Book Large Scale Distributed Syntactic  Semantic and Lexical Language Models

Download or read book Large Scale Distributed Syntactic Semantic and Lexical Language Models written by Shaojun Wang and published by . This book was released on 2012 with total page pages. Available in PDF, EPUB and Kindle. Book excerpt: A composite language model may include a composite word predictor. The composite word predictor may include a first language model and a second language model that are combined according to a directed Markov random field. The composite word predictor can predict a next word based upon a first set of contexts and a second set of contexts. The first language model may include a first word predictor that is dependent upon the first set of contexts. The second language model may include a second word predictor that is dependent upon the second set of contexts. Composite model parameters can be determined by multiple iterations of a convergent N-best list approximate Expectation-Maximization algorithm and a follow-up Expectation-Maximization algorithm applied in sequence, wherein the convergent N-best list approximate Expectation-Maximization algorithm and the follow-up Expectation-Maximization algorithm extracts the first set of contexts and the second set of contexts from a training corpus.

Book Representation Learning for Natural Language Processing

Download or read book Representation Learning for Natural Language Processing written by Zhiyuan Liu and published by Springer Nature. This book was released on 2020-07-03 with total page 319 pages. Available in PDF, EPUB and Kindle. Book excerpt: This open access book provides an overview of the recent advances in representation learning theory, algorithms and applications for natural language processing (NLP). It is divided into three parts. Part I presents the representation learning techniques for multiple language entries, including words, phrases, sentences and documents. Part II then introduces the representation techniques for those objects that are closely related to NLP, including entity-based world knowledge, sememe-based linguistic knowledge, networks, and cross-modal entries. Lastly, Part III provides open resource tools for representation learning techniques, and discusses the remaining challenges and future research directions. The theories and algorithms of representation learning presented can also benefit other related domains such as machine learning, social network analysis, semantic Web, information retrieval, data mining and computational biology. This book is intended for advanced undergraduate and graduate students, post-doctoral fellows, researchers, lecturers, and industrial engineers, as well as anyone interested in representation learning and natural language processing.

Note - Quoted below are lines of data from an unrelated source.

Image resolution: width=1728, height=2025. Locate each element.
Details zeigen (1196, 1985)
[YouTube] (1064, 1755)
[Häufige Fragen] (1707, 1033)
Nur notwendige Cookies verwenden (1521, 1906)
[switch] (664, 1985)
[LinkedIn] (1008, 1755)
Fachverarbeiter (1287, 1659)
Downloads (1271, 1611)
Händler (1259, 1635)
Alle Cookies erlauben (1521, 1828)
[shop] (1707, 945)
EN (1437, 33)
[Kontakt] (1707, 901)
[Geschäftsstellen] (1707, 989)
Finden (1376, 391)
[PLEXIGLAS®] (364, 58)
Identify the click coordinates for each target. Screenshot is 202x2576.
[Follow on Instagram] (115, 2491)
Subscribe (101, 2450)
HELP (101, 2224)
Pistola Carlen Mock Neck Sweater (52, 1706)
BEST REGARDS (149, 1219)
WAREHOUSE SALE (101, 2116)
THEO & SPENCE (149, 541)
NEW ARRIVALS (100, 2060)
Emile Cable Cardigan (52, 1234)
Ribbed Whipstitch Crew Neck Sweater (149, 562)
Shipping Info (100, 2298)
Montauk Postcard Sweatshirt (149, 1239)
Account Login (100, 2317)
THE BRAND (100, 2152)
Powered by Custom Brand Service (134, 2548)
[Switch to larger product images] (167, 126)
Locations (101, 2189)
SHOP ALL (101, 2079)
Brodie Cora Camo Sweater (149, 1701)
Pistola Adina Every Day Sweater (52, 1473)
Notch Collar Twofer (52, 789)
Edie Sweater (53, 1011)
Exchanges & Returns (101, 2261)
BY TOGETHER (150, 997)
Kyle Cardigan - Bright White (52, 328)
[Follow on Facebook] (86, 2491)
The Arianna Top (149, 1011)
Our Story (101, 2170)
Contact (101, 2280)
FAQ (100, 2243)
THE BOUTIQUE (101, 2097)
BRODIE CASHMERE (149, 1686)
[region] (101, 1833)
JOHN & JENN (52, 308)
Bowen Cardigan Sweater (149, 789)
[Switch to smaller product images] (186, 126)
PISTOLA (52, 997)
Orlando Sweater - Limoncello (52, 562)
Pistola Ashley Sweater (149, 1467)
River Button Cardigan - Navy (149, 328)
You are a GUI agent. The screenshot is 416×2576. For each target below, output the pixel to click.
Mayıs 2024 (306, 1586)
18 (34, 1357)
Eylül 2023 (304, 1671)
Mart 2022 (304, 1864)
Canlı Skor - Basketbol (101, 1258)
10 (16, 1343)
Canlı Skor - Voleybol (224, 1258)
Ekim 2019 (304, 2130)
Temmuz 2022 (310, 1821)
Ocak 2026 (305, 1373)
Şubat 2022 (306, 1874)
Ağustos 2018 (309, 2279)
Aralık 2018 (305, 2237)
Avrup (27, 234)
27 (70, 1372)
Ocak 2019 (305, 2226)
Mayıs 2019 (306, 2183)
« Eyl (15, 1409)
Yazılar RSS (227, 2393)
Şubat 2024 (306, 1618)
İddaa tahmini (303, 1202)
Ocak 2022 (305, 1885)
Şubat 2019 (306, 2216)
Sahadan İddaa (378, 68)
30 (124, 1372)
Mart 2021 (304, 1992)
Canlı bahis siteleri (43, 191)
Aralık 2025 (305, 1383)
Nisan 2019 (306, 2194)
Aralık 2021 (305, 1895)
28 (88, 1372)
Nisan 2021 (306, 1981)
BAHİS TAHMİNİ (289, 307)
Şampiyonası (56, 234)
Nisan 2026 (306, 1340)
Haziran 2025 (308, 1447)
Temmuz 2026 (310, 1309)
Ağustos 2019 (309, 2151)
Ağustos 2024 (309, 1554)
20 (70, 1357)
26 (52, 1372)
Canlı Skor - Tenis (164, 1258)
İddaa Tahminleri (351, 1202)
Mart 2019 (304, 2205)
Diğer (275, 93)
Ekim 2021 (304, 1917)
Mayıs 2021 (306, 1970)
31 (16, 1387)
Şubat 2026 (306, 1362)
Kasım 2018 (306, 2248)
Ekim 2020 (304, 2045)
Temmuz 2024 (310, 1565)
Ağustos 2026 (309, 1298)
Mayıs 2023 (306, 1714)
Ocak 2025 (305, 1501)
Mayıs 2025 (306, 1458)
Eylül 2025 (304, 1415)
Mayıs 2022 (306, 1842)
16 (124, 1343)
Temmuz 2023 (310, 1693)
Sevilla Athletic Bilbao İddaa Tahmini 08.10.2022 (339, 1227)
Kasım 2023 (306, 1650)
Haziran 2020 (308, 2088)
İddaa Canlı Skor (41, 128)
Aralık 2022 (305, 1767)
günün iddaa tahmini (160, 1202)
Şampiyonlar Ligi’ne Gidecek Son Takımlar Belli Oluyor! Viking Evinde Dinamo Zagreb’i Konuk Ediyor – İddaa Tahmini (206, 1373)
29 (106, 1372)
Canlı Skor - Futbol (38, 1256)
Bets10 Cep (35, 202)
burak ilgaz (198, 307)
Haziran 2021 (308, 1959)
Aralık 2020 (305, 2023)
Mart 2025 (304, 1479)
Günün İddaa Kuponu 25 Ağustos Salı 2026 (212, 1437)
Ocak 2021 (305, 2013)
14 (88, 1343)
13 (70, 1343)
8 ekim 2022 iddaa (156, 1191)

Book Mobile Speech and Advanced Natural Language Solutions

Download or read book Mobile Speech and Advanced Natural Language Solutions written by Amy Neustein and published by Springer Science & Business Media. This book was released on 2013-02-03 with total page 373 pages. Available in PDF, EPUB and Kindle. Book excerpt: "Mobile Speech and Advanced Natural Language Solutions" presents the discussion of the most recent advances in intelligent human-computer interaction, including fascinating new study findings on talk-in-interaction, which is the province of conversation analysis, a subfield in sociology/sociolinguistics, a new and emerging area in natural language understanding. Editors Amy Neustein and Judith A. Markowitz have recruited a talented group of contributors to introduce the next generation natural language technologies for practical speech processing applications that serve the consumer’s need for well-functioning natural language-driven personal assistants and other mobile devices, while also addressing business’ need for better functioning IVR-driven call centers that yield a more satisfying experience for the caller. This anthology is aimed at two distinct audiences: one consisting of speech engineers and system developers; the other comprised of linguists and cognitive scientists. The text builds on the experience and knowledge of each of these audiences by exposing them to the work of the other.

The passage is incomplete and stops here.